Examinons pourtant la grande loi sociologique de M. Auguste Comte ; la voici en peu de mots :

L’homme est jeté dans ce vaste univers au milieu d’une variété prodigieuse de phénomènes qui sollicitent sa curiosité, excitent ses besoins, protègent et menacent ; tour à tour son existence. C’est un besoin de sa nature de se rendre compte de ces phénomènes, de faire effort pour en saisir l’enchaînement et l’unité. Le seul moyen pour cela, si l’on en croit les philosophes positifs, c’est l’expérience ; mais l’expérience est longue et difficile : elle demande des siècles, et l’homme vit peu de jours. Que fait-il ? Au lieu de s’adresser à l’expérience, il donne carrière à son, imagination. Il rattache les phénomènes de l’univers à des puissances cachées qu’il se plaît à idéaliser, à embellir de toutes les perfections. Voilà tout le secret et tout le fond des institutions religieuses.

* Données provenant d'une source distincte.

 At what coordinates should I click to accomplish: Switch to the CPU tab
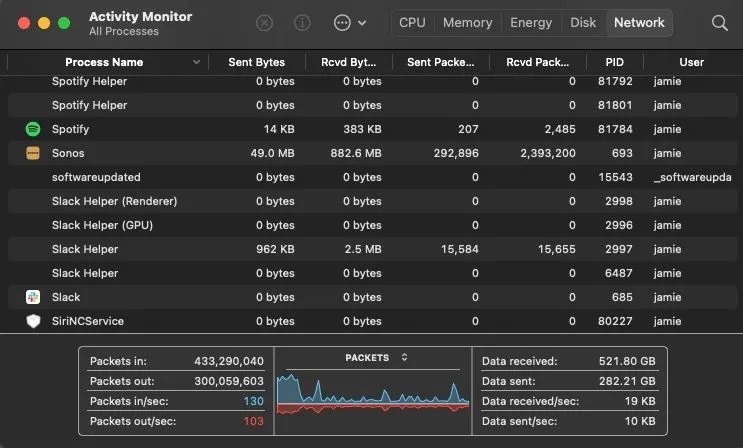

Ces institutions appartiennent à la jeunesse des civilisations. Or, à mesure qu’une société se développe, plus son intelligence grandit, plus les faits observés s’accumulent, plus les sciences exactes s’organisent, et plus aussi les symboles religieux tendent à tomber en discrédit. Tôt ou tard la foi s’évanouit et fait place au règne de la philosophie. Quel est le rôle de cette puissance nouvelle ? D’abord de détruire la religion ce qui est, aux yeux de M. Comte, sa principale utilité,puis de substituer aux symboles primitifs des conceptions métaphysiques, des êtres abstraits : la cause, la substance, l’ame, l’unité, l’absolu. Les systèmes fleurissent quelque temps ; mais, comme l’esprit humain est au fond radicalement incapable de pénétrer au-delà, des phénomènes, dans la région des essences et des causes, les systèmes se contredisent, se heurtent, et finissent par tomber à leur tour dans le mépris du sens commun : C’est alors que les hommes, mûris par une double épreuve, commencent à reconnaître les limites de leurs facultés et les conditions d’une connaissance réelle et féconde de l’univers. Ils observent, ils calculent, et ne se confient plus qu’à l’expérience. C’est l’époque des sciences positives.